* _Extrait cité_:
Un millésime 2021 chahuté par le climat
Installée à Chassiers, Claire Mercier fait partie des rares chanceux à avoir relativement échappé au gel d'avril.

Lundi 6 septembre, 9 h : le soleil chauffe déjà, et les belles grappes de gamay de Claire Mercier, à Chassiers, n’attendent qu’à être vendangées. Entourée d’une équipe de 8 saisonniers, la jeune vigneronne démarre son premier jour de récolte, et devrait poursuivre toute la semaine : « Nous démarrons par le Gamay, sur 3 ha, pour l’élaboration des vins primeurs. Les baies doivent pour cela être récoltées à juste maturité, et prélevées exclusivement à la main pour être ensuite encuvées entières. La vinification se fait par macération carbonique, pour conserver des arômes très fruités. » L’équipe de vendangeurs poursuivra ensuite par le Viognier, également récolté à la main.

« Ces trois dernières années, nous avions démarré les vendanges très tôt, à la mi-août. Cette année, on revient à des temporalités plus normales », souligne Claire Mercier, qui cultive une quinzaine d’hectares entre Chassiers, Laurac et Vinezac. Ici, les vendanges s’annoncent prometteuses : « Hormis quelques parcelles gélives sur la plaine de Laurac, nous avons plutôt été épargnés par le gel, et n’avons pas, comme d’autres, subi de grêle. La pluie a été abondante, mais nous avons également eu du vent, ce qui a permis de limiter la pression sanitaire. L’eau en quantité a donné de la vigueur à la végétation, avec un feuillage important et de beaux raisins, qui laissent augurer un joli millésime ! »

 

À Chassiers, dans les vignes de Claire Mercier, les vendangeurs ont démarré la récolte en début de semaine, avec les Gamay pour le vin primeur.
À Chassiers, dans les vignes de Claire Mercier, les vendangeurs ont démarré la récolte en début de semaine, avec les Gamay pour le vin primeur.

Gel, grêle : bonjour les dégâts !

Claire Mercier, coopératrice à la cave La Cévenole de Rosières, fait partie des rares chanceux à pouvoir envisager ses vendanges sereinement. En effet, le vignoble du Sud-Ardèche a massivement été touché par le gel d’avril. Bruno Lebrun, responsable technique à la cave coopérative La Cévenole, témoigne : « Nous tablons sur 7 000 à 10 000 hl de pertes par rapport à une année normale, avec des dégâts particulièrement importants sur les secteurs des Vans, et les plaines de Laurac, Uzer et Rosières. Les pertes sont hétérogènes selon les parcelles, mais aussi au sein de mêmes parcelles ! Il poursuit : Les premiers jus sont néanmoins propres et de qualité, ce qui annonce un beau millésime. Nous partons pour 6 semaines de vendanges, qui s’achèveront avec le Châtus. »

* _Données fournies_:
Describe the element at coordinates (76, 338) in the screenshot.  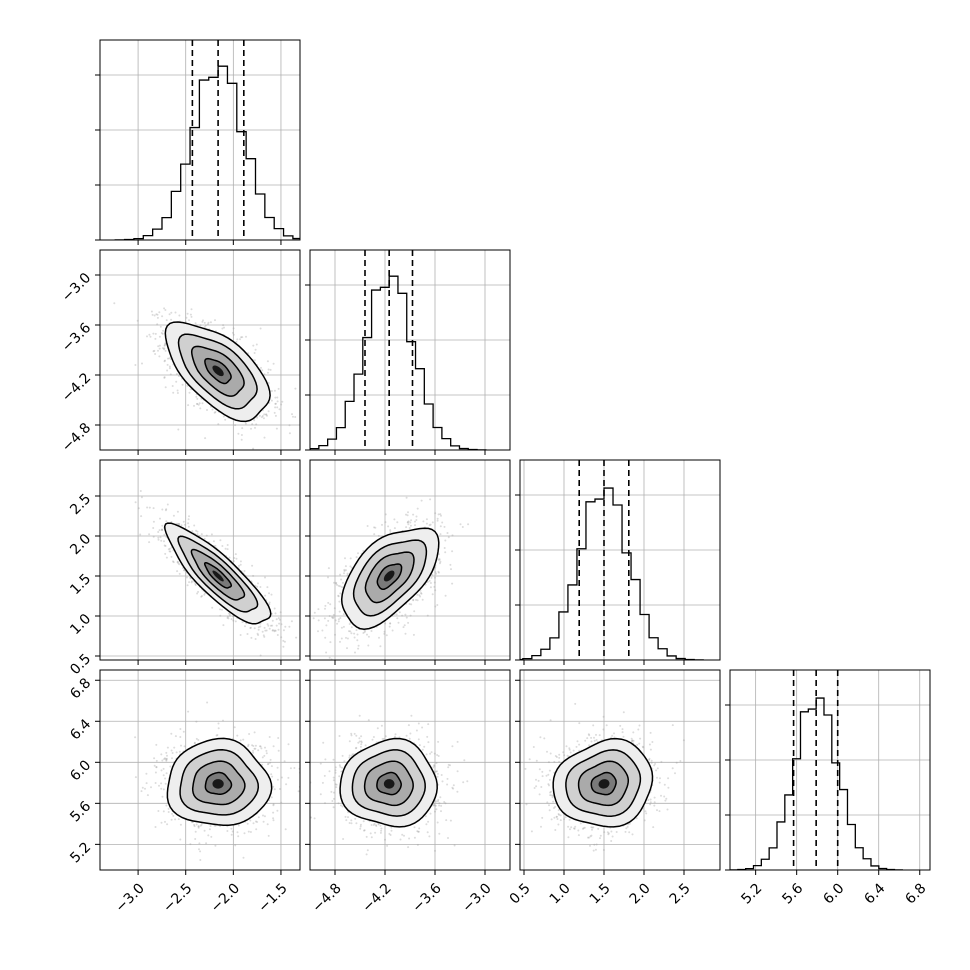
I see `y-tick-label: −3.6` at that location.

* _À compléter_:
A - Répondez à ces questions d'après l'extrait :
(i) Combien de saisonniers composent l'équipe de Claire Mercier ?
(ii) Quelle surface Claire Mercier cultive-t-elle, et entre quelles communes ?
(iii) Avec quel cépage s'achèveront les vendanges de la cave La Cévenole ?
B - Ces affirmations sont-elles conformes à l'extrait ? Répondez par oui ou non, avec les mots de l'extrait qui tranchent.
(i) Les raisins de Gamay sont récoltés à la machine.
(ii) Claire Mercier a subi de la grêle.
(iii) Les trois années précédentes, les vendanges avaient commencé à la mi-août.
C - Recopiez sans rien changer le passage de l'extrait allant de « Lundi 6 septembre, 9 » à « récolté à la main. ».

* _Réponses par exercice_:
A -
(i) 8 saisonniers.
(ii) Une quinzaine d’hectares, entre Chassiers, Laurac et Vinezac.
(iii) Le Châtus.

B -
(i) Non : « prélevées exclusivement à la main ».
(ii) Non : « n’avons pas, comme d’autres, subi de grêle ».
(iii) Oui : « Ces trois dernières années, nous avions démarré les vendanges très tôt, à la mi-août ».

C -
Lundi 6 septembre, 9 h : le soleil chauffe déjà, et les belles grappes de gamay de Claire Mercier, à Chassiers, n’attendent qu’à être vendangées. Entourée d’une équipe de 8 saisonniers, la jeune vigneronne démarre son premier jour de récolte, et devrait poursuivre toute la semaine : « Nous démarrons par le Gamay, sur 3 ha, pour l’élaboration des vins primeurs. Les baies doivent pour cela être récoltées à juste maturité, et prélevées exclusivement à la main pour être ensuite encuvées entières. La vinification se fait par macération carbonique, pour conserver des arômes très fruités. » L’équipe de vendangeurs poursuivra ensuite par le Viognier, également récolté à la main.